No, we’re not talking about wide-eyed students in tie-dyed T-shirts walking along Picnic Point murmuring “Oh, Wow,” as they do their own “independent research” on spiritualism and self-actualization. That was the 1960s.
We’re talking about research, rigorously controlled clinical research, with human trials to see if long-banned drugs like psilocybin (magic mushrooms) can be used to treat depression or addiction. UW researchers are testing MDMA (think of the club drug known as Ecstasy or molly) to determine if it can boost psychotherapy for treating post traumatic stress disorder.
As chronicled by staff writer Preston Schmitt in the current issue of “On Wisconsin,” the UW’s alumni magazine, the door effectively slammed shut on psychedelics research in 1971 when Congress passed the Controlled Substances Act, which declared psilocybin, LSD and later MDMA had “no currently accepted medical use and a high potential for abuse.”
“It was highly unlikely that researchers would have received the necessary federal approvals to continue such studies,” Schmitt told us, “And in that climate, given the cultural and political backlash there was little willpower to do so.”
That head-in-the-sand approach to psychedelic research lasted for decades.

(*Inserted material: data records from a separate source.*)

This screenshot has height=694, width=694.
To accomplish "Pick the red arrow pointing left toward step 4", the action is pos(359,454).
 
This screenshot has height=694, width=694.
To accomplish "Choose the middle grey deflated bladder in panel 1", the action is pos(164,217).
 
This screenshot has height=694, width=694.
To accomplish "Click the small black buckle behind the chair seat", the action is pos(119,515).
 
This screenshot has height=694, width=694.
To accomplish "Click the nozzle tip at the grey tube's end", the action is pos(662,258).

“That landscape shifted abruptly in 2006 when Roland Griffiths at Johns Hopkins (University) published a new psilocybin study titled “Psilocybin can occasion mystical-type experiences having substantial and sustained personal meaning and spiritual significance.”, Schmitt told us. “Researchers at NYU followed it with a landmark study on psilocybin to treat anxiety in cancer patients. The floodgates opened, since it was then clear that institutional review boards were willing to approve rigorous study proposals with psychedelics (deeming the scientific inquiry legitimate), and that the Food and Drug Administration (FDA) and Drug Enforcement Agency (DEA) were willing to provide the necessary exemptions for researchers to access the drugs.”
The UW tip-toed back into psychedelic research with a clinical trial eight years ago.
In “On Wisconsin”, Schmitt wrote, “Half a century later (after the passage of the Controlled Substances Act), the UW’s research team is forging ahead. This fall the School of Pharmacy is starting classes for its first-of-a-kind master’s program in psychoactive pharmaceutical investigation. Over the summer, the UW launched the Transdisciplinary Center for Research in Psychoactive Substances, with more than a dozen affiliated faculty members across the humanities and sciences.”
And the clinical trials of psychedelics at UW and other institutions are showing promise. One such study, co-authored by UW researchers and reported in “Nature Medicine” last spring “reported that 67 percent of participants who received MDMA during three therapy sessions no longer qualified for a PTSD diagnosis after 18 weeks, compared to 32 percent who received a placebo with therapy. In the MDMA group, 88 percent of participants experienced a clinical meaningful reduction in symptoms.”
After decades of being shunned as a research opportunity to gain insights and knowledge, the UW is back on track to follow its pledge as expressed in the plaque on Bascom Hall that “the great state university of Wisconsin should ever encourage that continual and fearless sifting and winnowing by which alone the truth can be found.”
It’s difficult to follow the science when there is no scientific research.
As one UW scientist, pharmacy professor Paul Hutson, who spent much of his three-decade career studying chemotherapy drugs, said in the alumni magazine report: “It (psychedelic research) is going to save lives, quite honestly.”
That’s the hope. And it’s a good one. We hope the science bears it out.